Stored items from a collection:
_ _ _ _

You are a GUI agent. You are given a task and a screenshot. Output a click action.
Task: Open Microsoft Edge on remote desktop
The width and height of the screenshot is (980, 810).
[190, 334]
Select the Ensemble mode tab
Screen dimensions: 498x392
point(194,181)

_ _ _ _

◆ **What the task requires**
In the data above, find the line containing "Task: Open Microsoft Edge on remote desktop", then copy it and every later line exactly.

◆ **Response to the exercise**
Task: Open Microsoft Edge on remote desktop
The width and height of the screenshot is (980, 810).
[190, 334]
Select the Ensemble mode tab
Screen dimensions: 498x392
point(194,181)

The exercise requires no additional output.